AVS 50th International Symposium
    Biomaterial Interfaces Wednesday Sessions
       Session BI+SS-WeM

Paper BI+SS-WeM7
Analyzing Lymphocyte Adhesion, Membrane Receptors and Cytoskeletal Rearrangement on Micron Scale Mitogen Patterns

Wednesday, November 5, 2003, 10:20 am, Room 307

Session: Cell Interactions with Patterned Surfaces
Presenter: R.N. Orth, Cornell University
Authors: R.N. Orth, Cornell University
M.J.B. Flaminio, Cornell University
J. Kameoka, Cornell University
T.G. Clark, Cornell University
H.G. Craighead, Cornell University
Correspondent: Click to Email
In this study, we investigated an in vitro immune reaction on a planar surface between T cells, B cells, and micron scale patterned mitogens as a model system for analyzing cell surface ligand responses. To form functionalized biomaterial microdomains, a polymer-coated substrate was patterned using photolithography and reactive ion etching. The samples were incubated in antibody and mitogen solutions prior to polymer removal and cell application. Uniform mitogen patterns ranging from 76 µm to <1 µm were created to target cell surface receptors, upregulate intracellular signaling cascades and cell activity, and stimulate proliferation.
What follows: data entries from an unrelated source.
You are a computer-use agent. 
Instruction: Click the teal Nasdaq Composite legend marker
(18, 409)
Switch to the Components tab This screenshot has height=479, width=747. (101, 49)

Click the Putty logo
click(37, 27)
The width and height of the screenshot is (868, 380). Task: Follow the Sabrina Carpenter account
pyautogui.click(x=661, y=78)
Several methods were used to analyze the patterned mitogens' effects on the lymphocytes. Carboxy-fluorescein diacetate, succinimidyl ester (CFSE)-stained lymphocytes harvested from the substrate demonstrated a proliferative response when assayed by flow cytometry. Mouse monoclonal antibodies against equine membrane cell receptors (anti-major histocompatibility (MHC) class II, anti-CD4, anti-CD3, and anti-leukocyte function associated-antigen (LFA)-1) provided a view of stimulated cells' surface receptor distribution. Secondary anti-mouse antibodies with a conjugated 1.5 nm gold sphere were bound to the primary antibodies. The samples were incubated in a silver solution to form 10-100 nm spheres as the silver nucleated off the gold particles. Scanning electron microscopy (SEM) imaging provided high resolution images of the cell surface ligands' spatial distribution as marked by the silver spheres. This patterning technique provided a precise and reproducible means to structure biomaterial surfaces at subcellular resolutions.